→ 提示文:
★ ★ ★

【メルマガ独自解説】

 日経ビジネス1月16日号の第2特集「リモート環境で激増 あなたの会社の『薄い会議』を無くそう」では、リモートワーク普及の「副作用」によって、膨張した会議のあり方をテーマにしました。

 日経ビジネス編集部は、リモートワークとオフィス出社を融合したハイブリッドワークとなっています。記者職は、取材訪問が最も重要な業務の1つ。取材先もリモートで対応してくれるので、新型コロナウイルス感染拡大の直後は、1日に6~7件の取材を詰め込みました。「通勤や移動の時間が節約できるのだから、たくさん取材を入れよう」と考えたわけです。

 しかし1カ月とたたないうちに、頭と体がもたないと気付きました。1つの取材は1時間かもしれませんが、事前に取材先の置かれている環境を調べ、どんな質問をするかの準備は欠かせません。取材終了後は、聞いた話を整理し、考えを巡らせ、次の取材や記事執筆につなげていきます。1時間の取材のためには、倍以上の時間が必要です。リモートワークで取材を限界まで詰め込んだ結果、当たり前のことに気付かされました。以来、事前準備の入念さが増したと感じています。

 そしてコロナ禍の狂騒が一段落した頃。出社比率が高まると、オフィスのある光景に気付きました。「偉い人たち」がいつもパソコンに向かって話しかけているのです。画面に向かって口角泡を飛ばし、終わったかと思えば、また次の会議。スケジュール管理ソフトの上司の欄は、会議で埋め尽くされています。

 スケジュール管理ソフトの発達で、気軽にリモート会議が設定できるようになりました(物理的には。精神的に気軽かどうかは職場によるでしょう)。特に役職者は様々な報告を受けたり、部下に指示を出したり、社内の人間と関わる仕事が多い立場です。さらにハイブリッドワークの普及は、オフィス内の「ちょっとあれどうなったっけ」という会話を激減させました。社員同士の非公式な会話が減り、会議という公式の集まりに依存せざるを得なくなったのです。

★ ★ ★

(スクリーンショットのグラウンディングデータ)
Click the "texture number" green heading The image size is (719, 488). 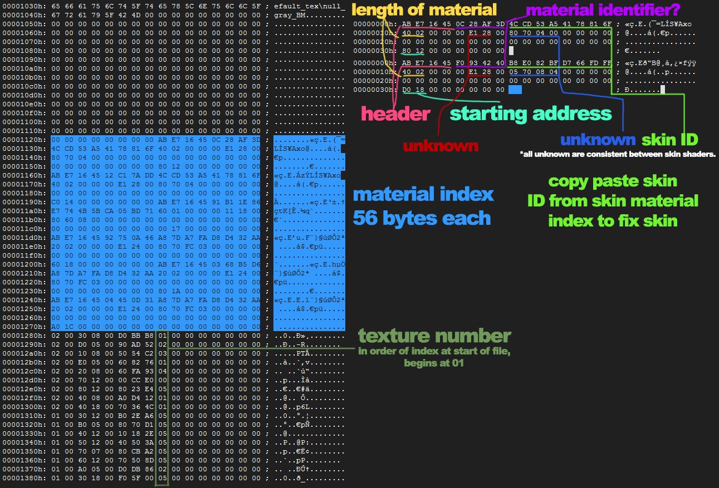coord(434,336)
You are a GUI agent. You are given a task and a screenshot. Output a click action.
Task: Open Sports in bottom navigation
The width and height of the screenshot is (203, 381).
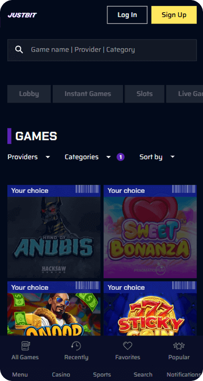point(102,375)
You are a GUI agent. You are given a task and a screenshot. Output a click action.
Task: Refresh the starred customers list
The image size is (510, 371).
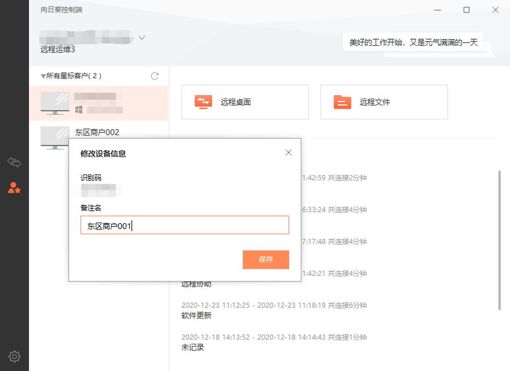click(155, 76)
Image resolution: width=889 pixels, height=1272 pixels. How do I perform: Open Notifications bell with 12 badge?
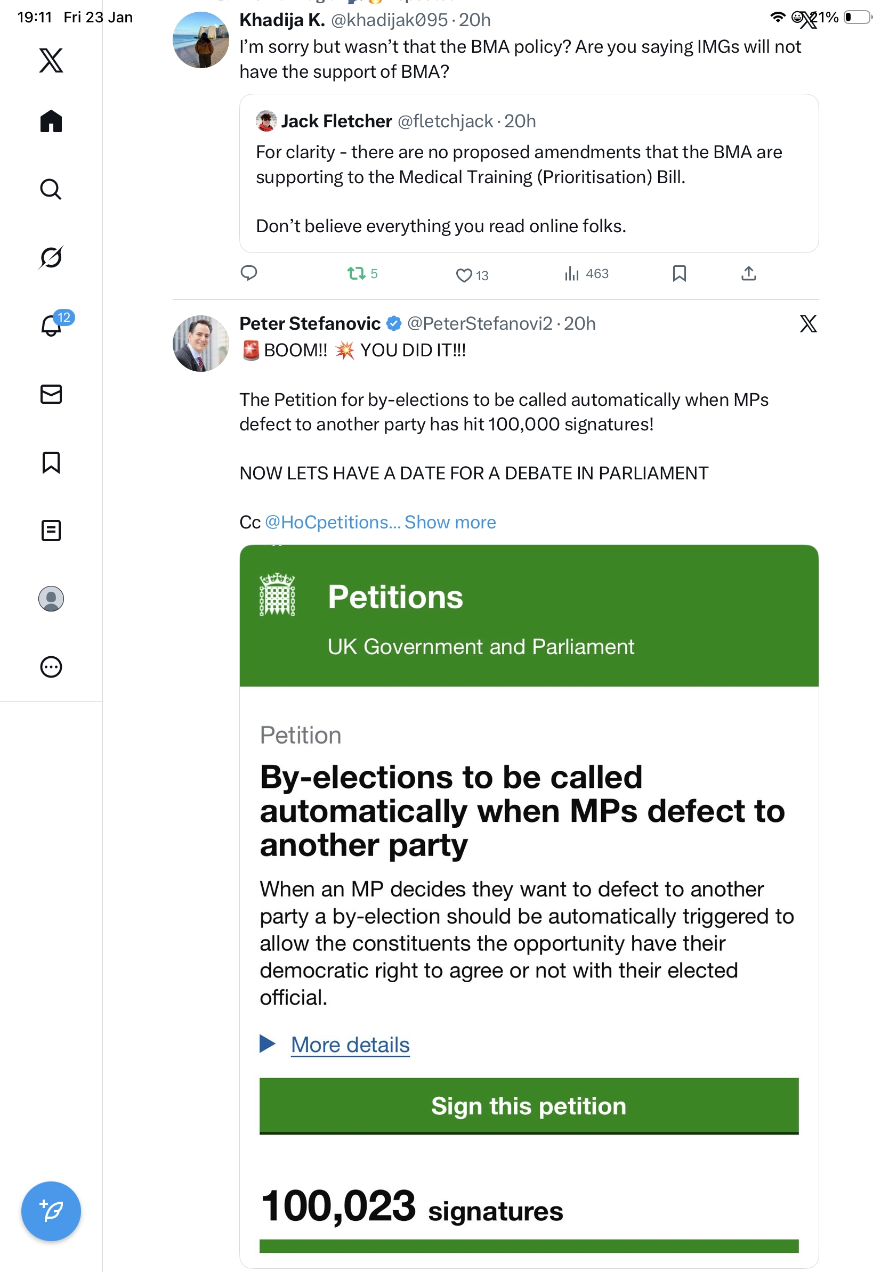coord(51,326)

★ ★ ★

→ 課題 1: 提示文によると、新型コロナウイルス感染拡大の直後、記者は1日に何件の取材を詰め込みましたか。
→ 課題 2: 提示文のうち、「日経ビジネス1月16日号の第」から「入れよう」と考えたわけです。」までを、両端の語句も含めてそのまま書き写してください。
行は参照しなくてかまいません。

→ 解答 1: 6~7件です。

→ 解答 2:
日経ビジネス1月16日号の第2特集「リモート環境で激増 あなたの会社の『薄い会議』を無くそう」では、リモートワーク普及の「副作用」によって、膨張した会議のあり方をテーマにしました。

 日経ビジネス編集部は、リモートワークとオフィス出社を融合したハイブリッドワークとなっています。記者職は、取材訪問が最も重要な業務の1つ。取材先もリモートで対応してくれるので、新型コロナウイルス感染拡大の直後は、1日に6~7件の取材を詰め込みました。「通勤や移動の時間が節約できるのだから、たくさん取材を入れよう」と考えたわけです。